О боли он ничего мне не сообщил.
«Господи, как легко».
…Мне стало чуточку горячо, может быть. Только в одно мгновенье. Я ни о чем не сожалел.
Но как спокойно и весело мне стало…
Мне стало, стало мне, стало, стало…
Кто-то посмотрел на свои руки. Они стали походить на «батон нарезной», если бы в батонах вместо белой мякоти оказалось брусничное темное желе.
Семь шагов назад.
Кто-то тихо вполз на супружеское ложе.
Спиной к жене.
Кто-то проваливался куда-то, и там ему делалось легко.
Легче и легче.
Я только думал в новой эйфорической свежести: «Кому же я теперь расскажу, что последний одр – наисплошная наилегчайшая наимягкость?»
Она не заметила моего недолгого отсутствия, так как засыпала всегда стремительно, словно ее штепсель выдергивали из розетки, и почивала глубоко и ровно. В ее крепкой голове колебалась ночь. Одно короткое слово. Оно одинаково кратко на всех языках мира.
Сквозь меня проносились все легкие имена ночи, на всех языках. Их знание обуяло все мое существо. О, без всякого сопротивления…[27]
Через войлок голубой мути жена что-то орала в телефонную трубку. Перехватывала мне руки какими-то дурацкими жгутами. Небольно лупила меня по щекам. Голосила как в театре, я наблюдал ее микроскопические усилия со сто пятого ряда сто первого яруса. Она воистину бесновалась. До меня донеслось:
– Гад! Ты, гад! Вставай, вставай, негодяй, вставай! А, гад! Ой, а что это, за что мне??!! Что удумал! Вставай, слышишь!

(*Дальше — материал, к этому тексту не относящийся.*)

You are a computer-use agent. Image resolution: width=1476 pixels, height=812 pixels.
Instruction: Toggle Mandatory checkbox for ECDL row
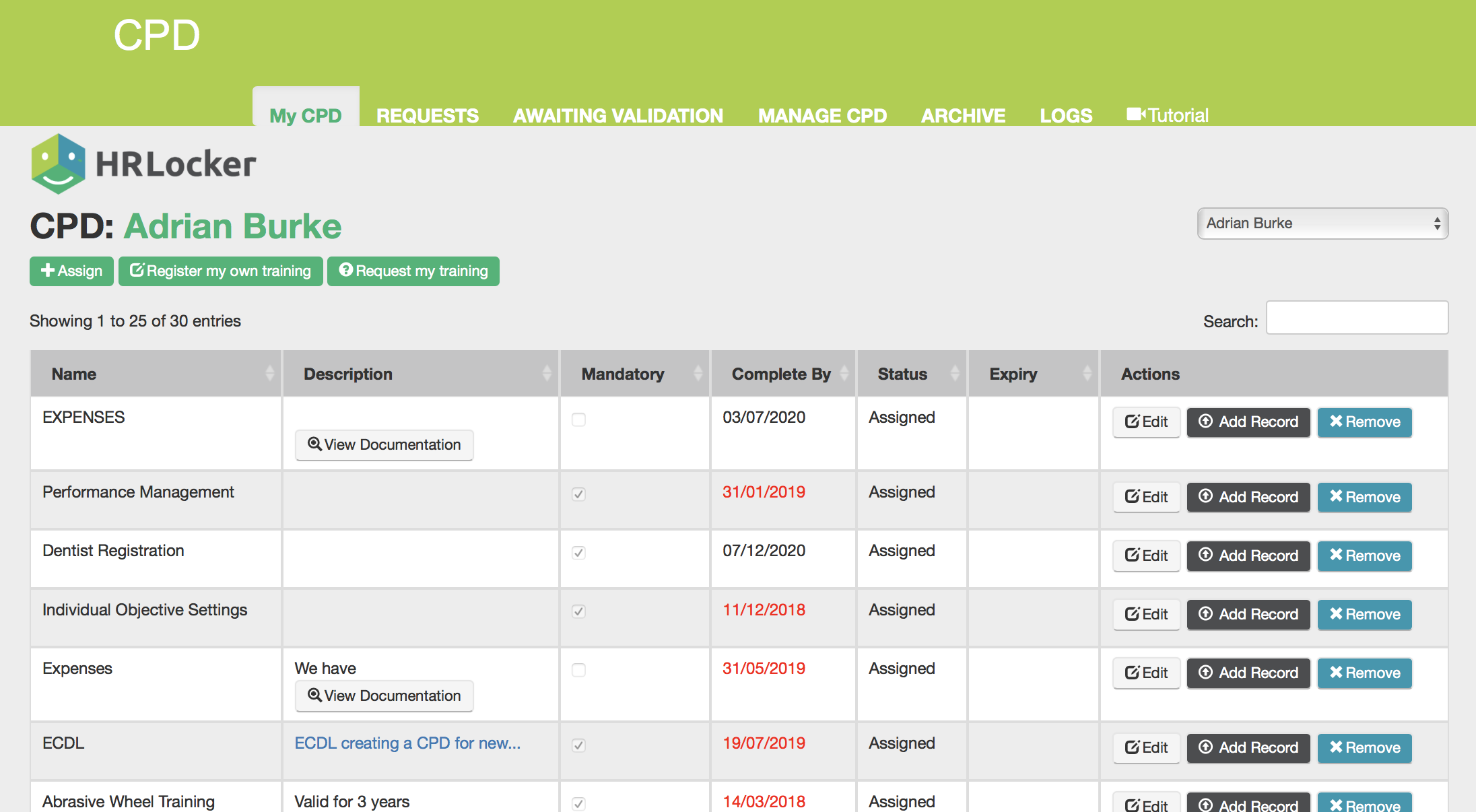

И я должен был восстать, возбудиться, ведь я был ей еще зачем-то нужен в непонятной, совершенно не моей жизни.
По суициду я, конечно, попал в психиатрическую реанимацию.
Через несколько недель я выполз оттуда перебинтованным, как конь для выездки, со штопками на руках, оглушенный химическим равнодушием, тупо выспавшийся без сновидений, и все настоящее, неотличимое от прошлого, потянулось в привычном русле.
Оно, мое прошлое, как я понял, стало настоящим, не пройдя.
Оно возобновлялось с удивительной силой, не подвластного мне, не моего упорства. Со мной что-то происходило. «Что же?» – покойно спрашивал я самого себя, и сам же себе не отвечал. Ответ ведь был мне не нужен.
Женой управляло чувство русского долга. И она наконец по настоящему воспряла, стала гораздо меньше есть, в ее жизни появилась простая, как мычанье, скрупулезная бабья цель. Она будто узрела ее в перекрестье хищного прицела. И она стала за мной упорно «ходить» и беспрестанно «жалеть». Она «жалела» меня бесконечно, совершенно не любя. Как в одной песне о женщинах смоленщины, жалеющих всех без всякого на то спроса.
Когда я вдруг перехватывал ее взор, мне начинало казаться, что она видит меня в строгой госпитальной постели, перебинтованным, без половины конечностей, еле приползшим израненным червем с самой жестокой войны.
Мера властной влаги в ее серых очах была бездонна.
Она могла вот-вот замычать.
Я постоянно перехватывал это жалящее меня неблестящее матовое слово из ее телефонных реплик. Оно язвило меня через неплотные двери. «Жалко-то как», «один ведь ничегошеньки не сможет», «на одних ведь всё нервах».
Итак, она стала двигаться по моей жизни как маневровый паровоз, прямо по нервам.